* _Text segment_:
Of course, if you're not willing or dedicated enough to write those letters and follow up with the credit reporting agencies, paying someone else to do it for you may not be such a bad idea. Better to have someone dispute the errors rather than no one. But be extremely careful in selecting such an organization. Try to get referrals and seek out others who have been satisfied with the service.
Bad Habit No. 3: Failing to alert creditors about a financial hardship
You heard the rumor. Layoffs are coming to a department near you next week. Don't wait until it happens to worry about how to pay your bills. Do some damage control right away.
Try this: "The best time to negotiate is before the problem spirals downhill," says Cunningham. Call the credit card company and explain the problem you're about to have. Ask if they could temporarily lower your interest rate or extend your payment deadline. Issuers sometimes have in-house help programs that provide such short-term services to customers.
Bad Habit No. 4: Thinking of 'budget' as a dirty word
The word may call to mind tedious self-trickery meant for those with low incomes, but everyone could benefit from deciding on certain amounts for spending and sticking to the amount no matter what. It also makes sense to budget for known future expenses, such as quarterly insurance premiums, college textbooks and rent. Not saving up in advance means you'll have to charge expenses or cut into funds set aside for necessities. Budget these fixed costs while you can handle small financial pinches.
Try this: To find out what's draining your finances, keep track of where your money goes for a month. Use a spreadsheet, financial software, or a pen and paper and categorize your expenses. Doing this will reveal whether you're spending too much on expenses you could trim, such as restaurant outings and gas. Then you can consider cooking at home more often or consolidating driving trips. Cut back as necessary without cutting out expenses important to you. Cunningham suggests that if you enjoy watching TV, but don't tune into a majority of the 300 plus channels you have, consider cutting back on your cable package instead of cutting out TV altogether.
For a detailed household spending plan, try our home budget work sheet. Or, get help creating a budget with our budget calculator. Plan for future costs by figuring up the total amount you'll owe and divide by the number of months you have until that day, says Cunningham. If you have money due next month, divide by the number of weeks you have and save that amount every week.

* _Extracted records_:
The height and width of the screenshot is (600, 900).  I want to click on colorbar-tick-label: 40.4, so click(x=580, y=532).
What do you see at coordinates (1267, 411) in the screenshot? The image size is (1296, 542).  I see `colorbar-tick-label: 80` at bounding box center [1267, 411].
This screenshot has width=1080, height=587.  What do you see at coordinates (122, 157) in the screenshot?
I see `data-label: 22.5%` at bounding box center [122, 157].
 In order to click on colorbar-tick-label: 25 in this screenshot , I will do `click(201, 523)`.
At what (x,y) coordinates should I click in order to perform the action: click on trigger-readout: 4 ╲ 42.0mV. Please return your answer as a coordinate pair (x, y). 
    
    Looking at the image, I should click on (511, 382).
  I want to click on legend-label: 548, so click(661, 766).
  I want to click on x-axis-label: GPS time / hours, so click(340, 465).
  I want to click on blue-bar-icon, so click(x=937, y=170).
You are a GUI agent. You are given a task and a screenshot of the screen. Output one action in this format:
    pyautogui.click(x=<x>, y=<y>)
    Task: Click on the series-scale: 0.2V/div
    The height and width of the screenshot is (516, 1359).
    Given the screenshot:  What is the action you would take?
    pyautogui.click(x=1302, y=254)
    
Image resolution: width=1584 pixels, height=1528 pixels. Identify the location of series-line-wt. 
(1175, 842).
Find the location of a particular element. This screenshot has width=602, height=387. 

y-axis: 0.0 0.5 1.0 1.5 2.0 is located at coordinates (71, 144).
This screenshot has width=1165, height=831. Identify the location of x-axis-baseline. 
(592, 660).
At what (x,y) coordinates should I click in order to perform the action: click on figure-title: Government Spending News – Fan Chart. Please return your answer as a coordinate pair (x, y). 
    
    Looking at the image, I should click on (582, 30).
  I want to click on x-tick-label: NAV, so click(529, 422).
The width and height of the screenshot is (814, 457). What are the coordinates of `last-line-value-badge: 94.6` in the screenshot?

* _What to work on_:
1 > In the personal finance text, when does Cunningham say is the best time to negotiate?
2 > Rewrite part of the personal finance text, replacing "tedious" with "tiresome". Begin at the words "Bad Habit No. 4: Thinking" and stop after "small financial pinches.".

* _Results_:
1 > Before the problem spirals downhill.

2 >
Bad Habit No. 4: Thinking of 'budget' as a dirty word
The word may call to mind tiresome self-trickery meant for those with low incomes, but everyone could benefit from deciding on certain amounts for spending and sticking to the amount no matter what. It also makes sense to budget for known future expenses, such as quarterly insurance premiums, college textbooks and rent. Not saving up in advance means you'll have to charge expenses or cut into funds set aside for necessities. Budget these fixed costs while you can handle small financial pinches.